> [PROBLEMS TO WORK ON]:
#1 Return everything in the sleep forum thread from "Letting go of" down to "night, sleep well.", copied word for word.
#2 Carry the sleep forum thread further, starting right after its final sentence.

> [PAGE EXCERPT]:
╭──

Letting go of our sons is very difficult.
Good Night ALL
I might go for an early night too.
I have had a good day with my son and am proud of him.
‎16-06-2018 07:29 PM
‎16-06-2018 07:29 PM
@greenpea, nightie night, sleep well.
@Appleblossom, nightie night to you too. I love that you had a good day with your son and that you are proud of him.
@Faith-and-Hope, a whole week, that's even better. Glad to hear of your closeness with S2. Just as well I'm not there to be a bad influence on his sleeping hours, lol.
My psychiatrist said 'it's not on' to me today about my sleeping patterns. We then talked about the aspects of it, from my need for long stretches of quiet and solitude to do creative stuff, a central sense of meaning in life. Through the way I just love the night (a matter of choice, which he'd like me to change). To how I can't stop myself once the manic energy starts happening (bipolar). I also explained to him how, at least at present, the rapid cycling I seem to be having is less a mood issue as such in the way I experience it, more an extreme difference in nervous energy levels at the different times of day. Anyway, a new change of medication moment begins. I've just taken it for the first time. See him in a couple of weeks again.
‎16-06-2018 07:41 PM
‎16-06-2018 07:41 PM
Don’t worry @Mazarita.... my sleep hours have gone wonky in recent years too, so I can relate to both you and S2 ..... and it is for all those reasons - the quiet of the night, the breathing space, the nervous energy begot by our circumstances, the creative energy that is quashed by our circumstances, and for S2, wrestling with the challenges of an mi. I have had grief to contend with as, for the moment, I have lost my other half.
Despite all of that, sleeping reasonably is foundational to good health for most people, so it is a matter of pushing through and straightening things up when and as we can.

╰──

> [MATERIAL PROVIDED]:
╭──

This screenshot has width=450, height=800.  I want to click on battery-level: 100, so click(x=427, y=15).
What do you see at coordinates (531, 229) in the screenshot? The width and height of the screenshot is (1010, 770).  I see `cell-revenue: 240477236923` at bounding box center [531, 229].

╰──

> [EXERCISE RESPONSES]:
#1
Letting go of our sons is very difficult.
Good Night ALL
I might go for an early night too.
I have had a good day with my son and am proud of him.
‎16-06-2018 07:29 PM
‎16-06-2018 07:29 PM
@greenpea, nightie night, sleep well.

#2
‎16-06-2018 08:05 PM
‎16-06-2018 08:05 PM
@Faith-and-Hope, what you said about your reasons for wonky sleeping hours makes so much sense. I hear you about your grief too, I would find your situation very difficult and my mental health would possibly disintegrate. You are a strong woman, though I know you are struggling. Agreed to continuing to move towards a healthier way, taking all opportunities to treat the body better, with healthier sleeping patterns.
But still I don't know how to resolve the issue of the creative stuff. I really find it difficult at other times of day, with my daytime exhaustions. Then there's the screaming jets flying past every 10 minutes or so all day and evening. The reverberating villagey noise around these flats is kind of nice really, but that too makes it difficult for me to work on soundtracks. I have big dj headphones that cost a lot but they don't block out noise completely. When C is around, much as I love his company, he's got the TV on right next to my desk in this small flat, and is himself a distraction, though welcome. That really leaves just after he's gone to bed to start getting into things with creativity. Leading to often long sessions on video making overnight.
Well that was a bit of a rave. Thanks if you've read this far.
‎16-06-2018 08:13 PM
‎16-06-2018 08:13 PM
Hi @Mazarita, @Faith-and-Hope, @Appleblossom, @greenpea @eth, @Sophia1
just dropping in. I have to admit I haven’t read lots back.
@Mazarita Does it matter to you if your hours are wonky when you are being creative?
Im wondering if it matters at all if you have flip times.
@Faith-and-Hope So nice to read about your quality time with s2.
‎16-06-2018 08:16 PM
‎16-06-2018 08:16 PM
Lol @Mazarita ....read it all ....
The only suggestions I can think of are these .....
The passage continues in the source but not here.